Problem description
Output the entries that follow character for character. Leave every image out.

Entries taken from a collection
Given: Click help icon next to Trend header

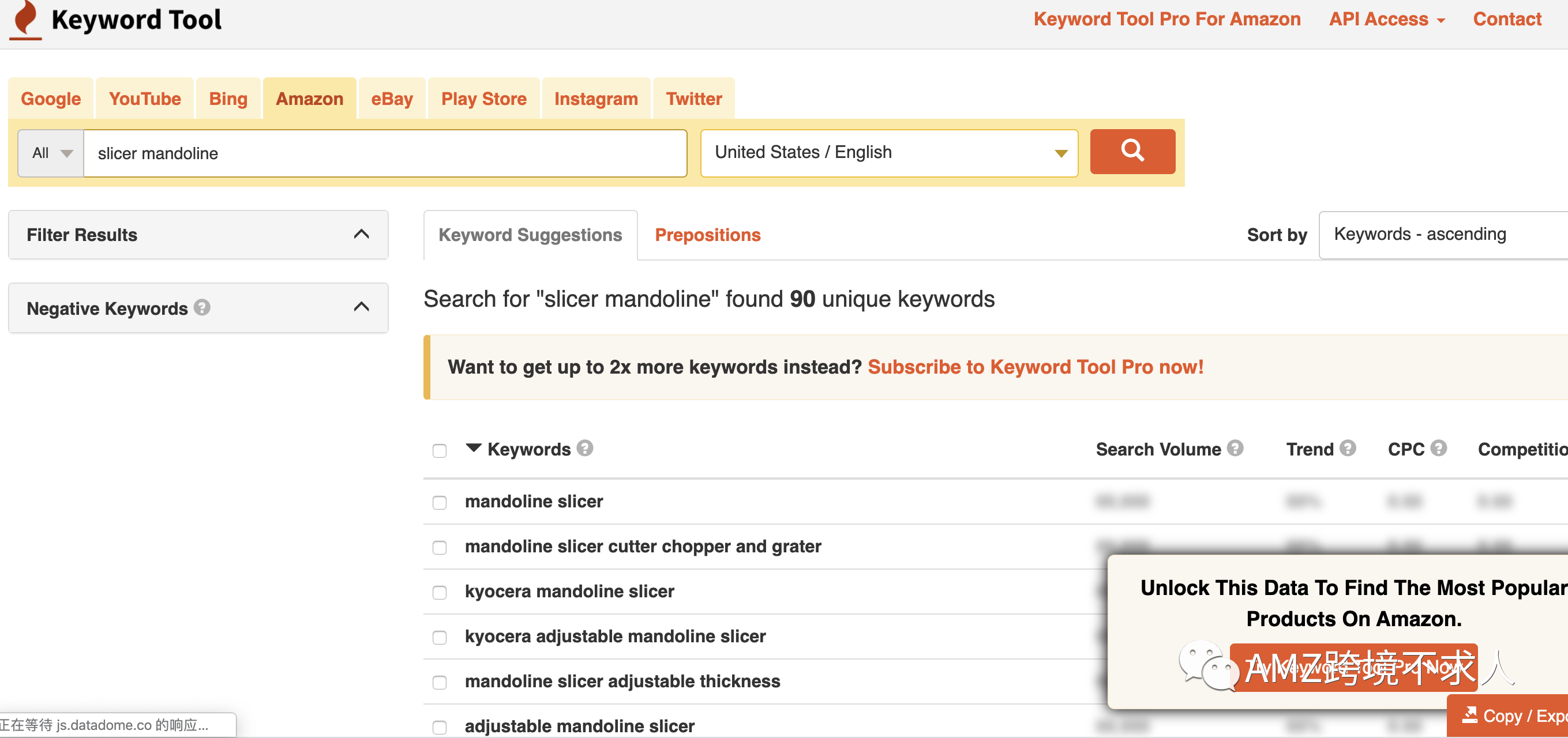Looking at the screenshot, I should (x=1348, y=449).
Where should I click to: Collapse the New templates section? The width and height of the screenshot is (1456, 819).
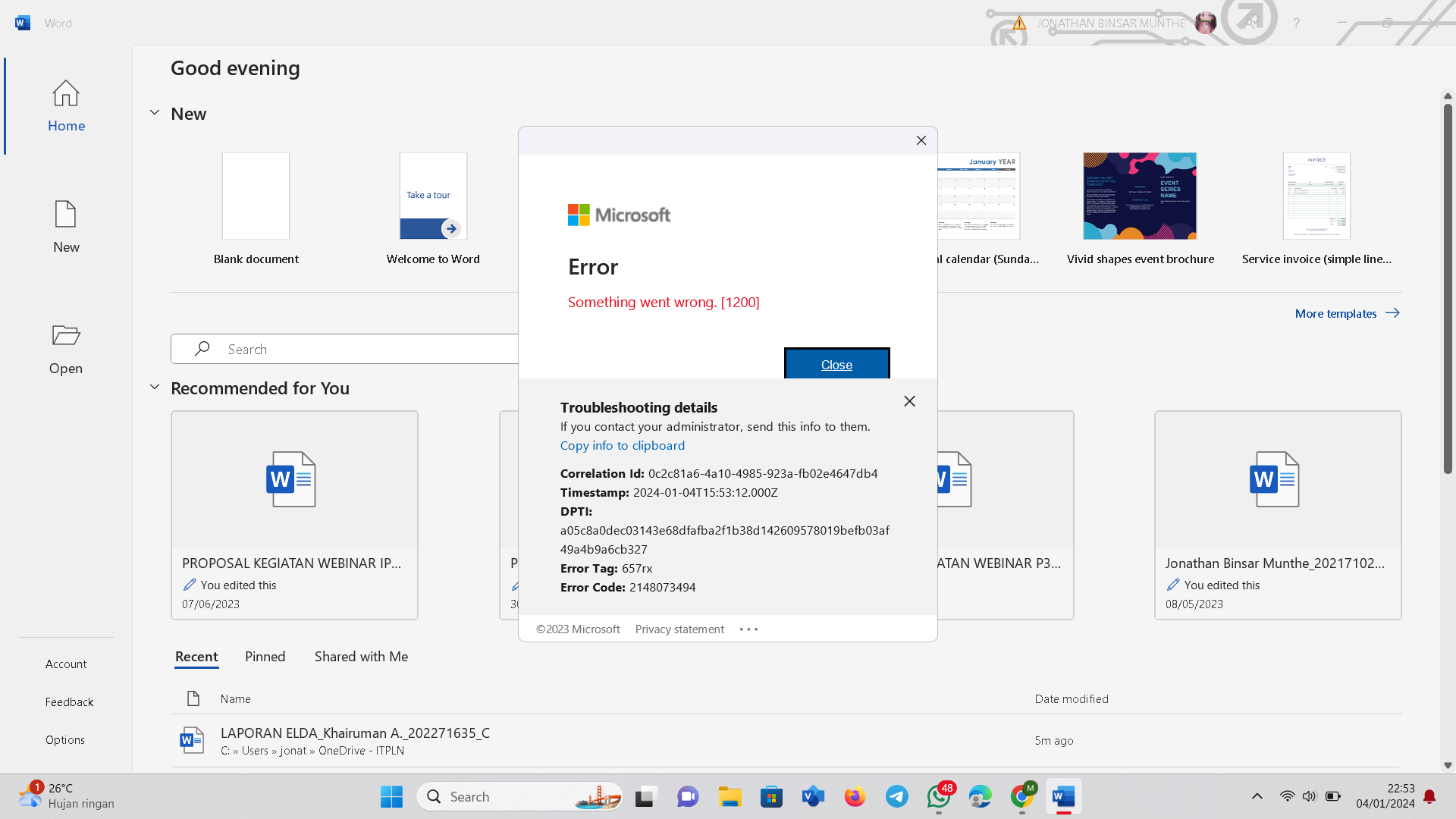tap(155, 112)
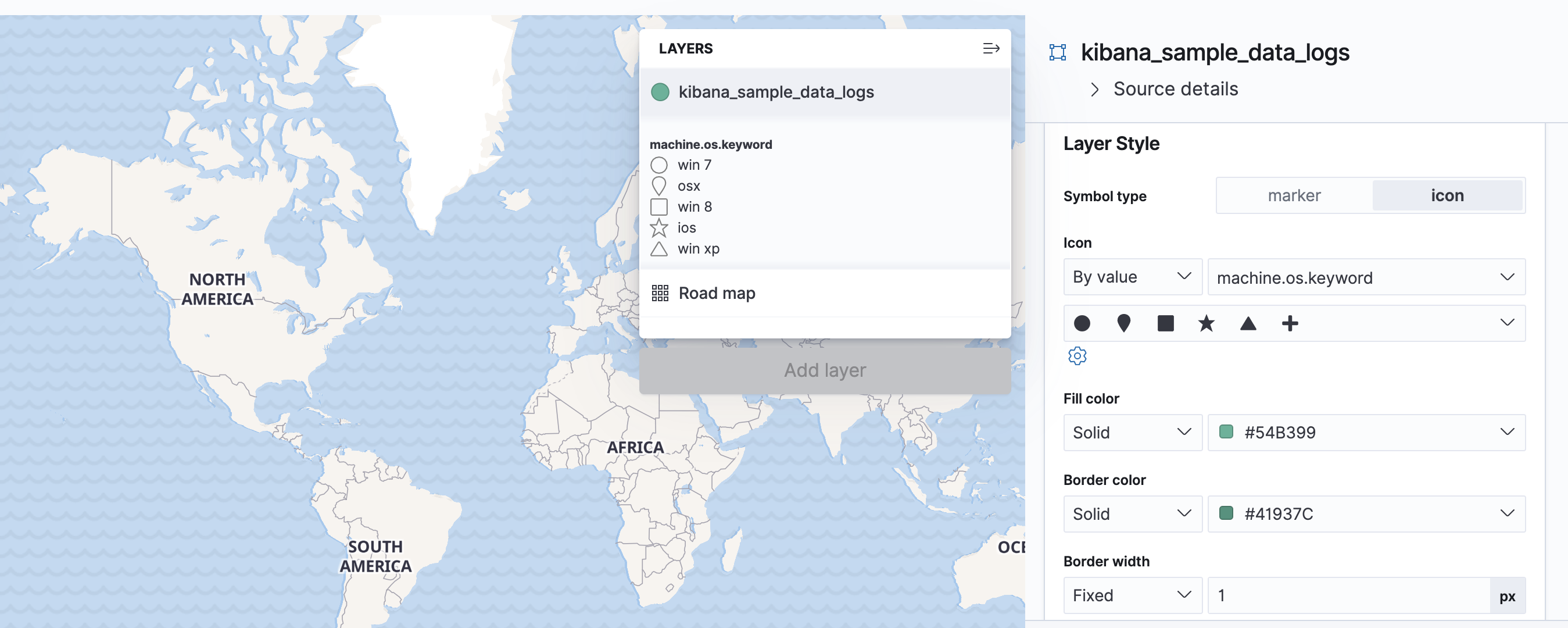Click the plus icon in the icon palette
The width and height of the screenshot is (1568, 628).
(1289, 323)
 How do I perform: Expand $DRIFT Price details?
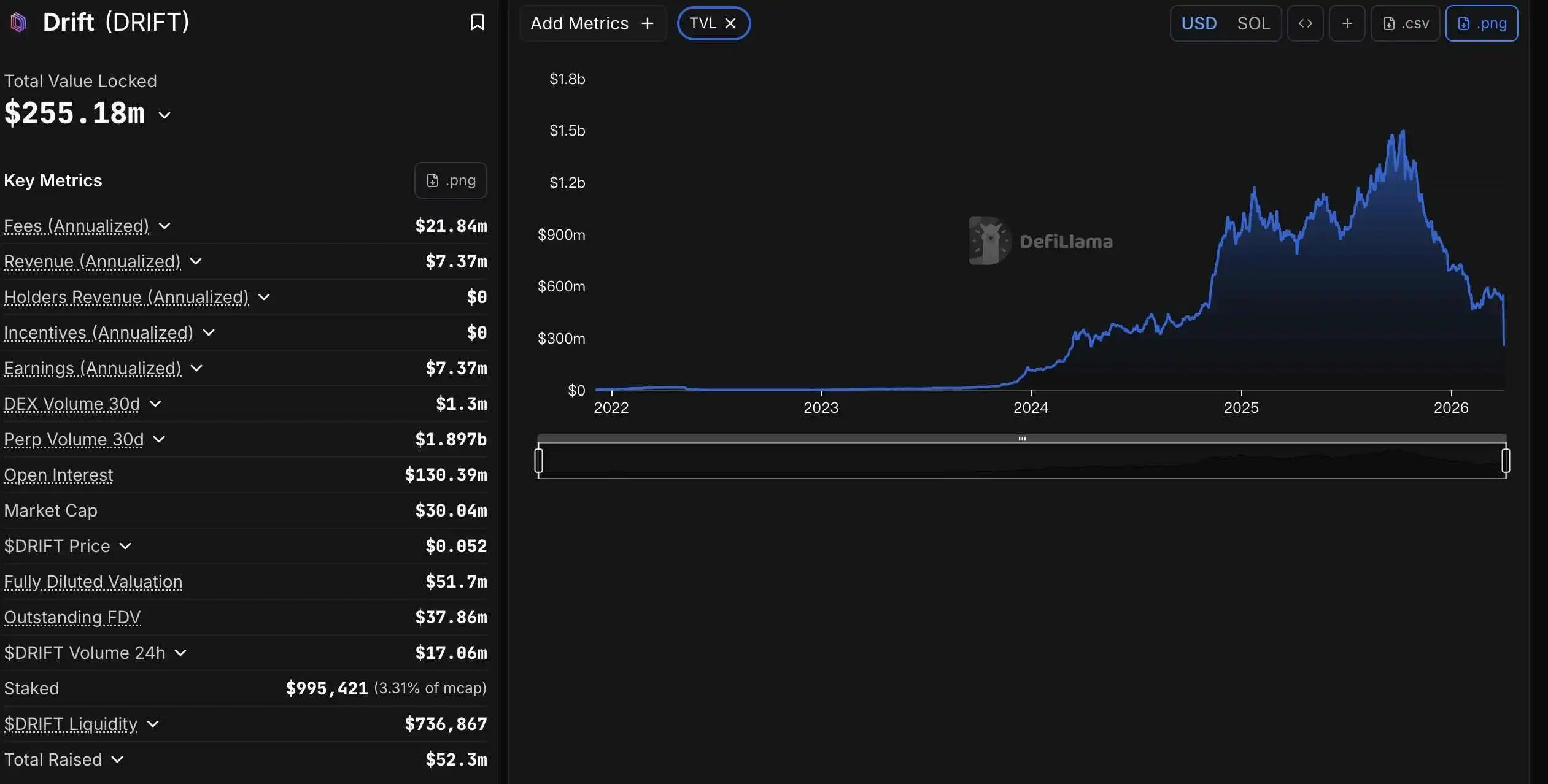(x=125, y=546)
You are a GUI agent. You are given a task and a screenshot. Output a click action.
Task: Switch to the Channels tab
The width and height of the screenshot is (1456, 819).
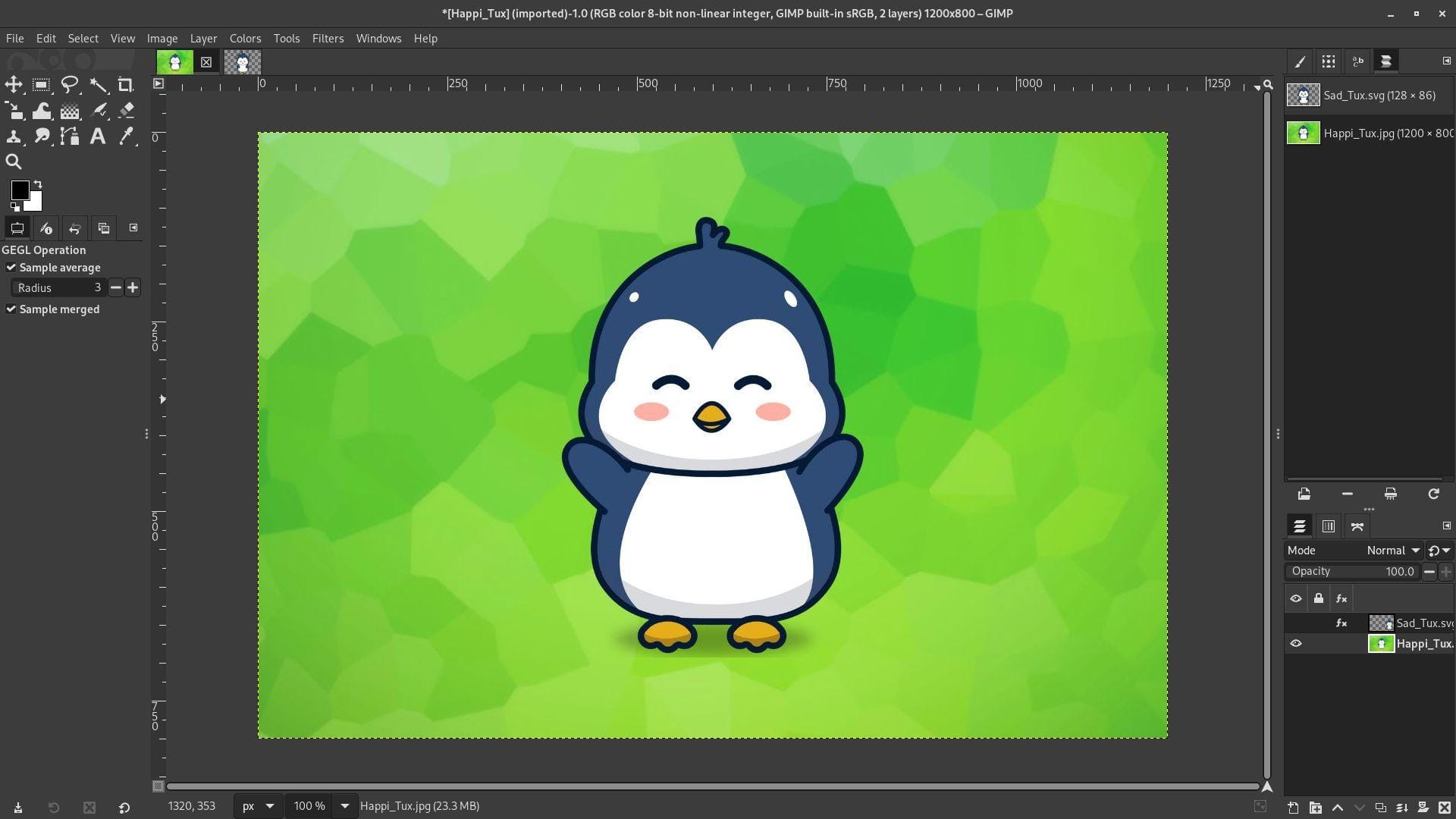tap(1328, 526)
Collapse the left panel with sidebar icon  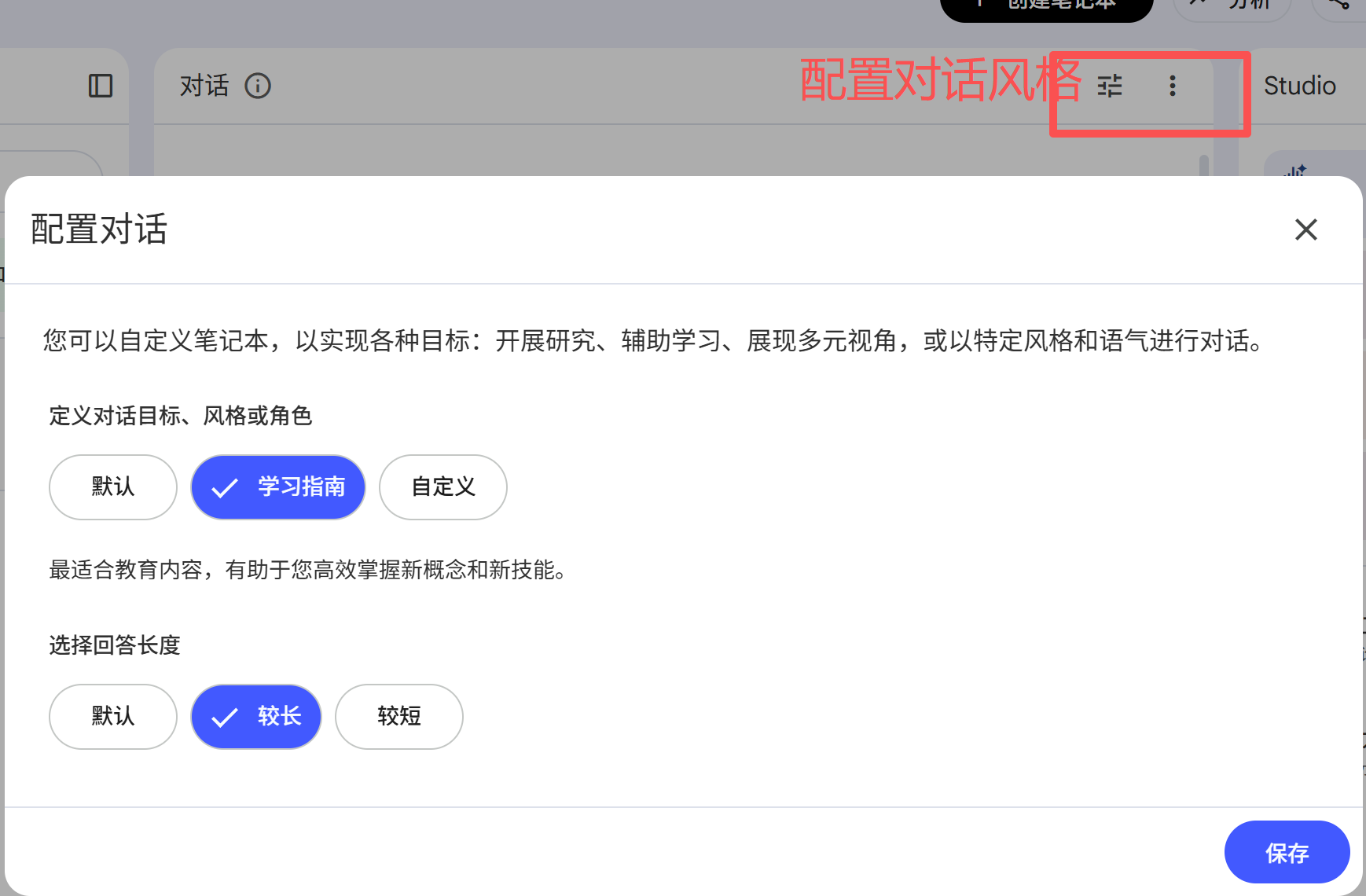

Answer to the problem
Given: Click help icon next to Trend header

Looking at the screenshot, I should (x=1348, y=449).
Where should I click to: Collapse the New templates section? The width and height of the screenshot is (1456, 819).
tap(155, 112)
Click the plus icon in the icon palette
The width and height of the screenshot is (1568, 628).
(1289, 323)
 How do I perform: Expand $DRIFT Price details?
(x=125, y=546)
You are a GUI agent. You are given a task and a screenshot. Output a click action.
Task: Switch to the Channels tab
The width and height of the screenshot is (1456, 819).
tap(1328, 526)
Collapse the left panel with sidebar icon  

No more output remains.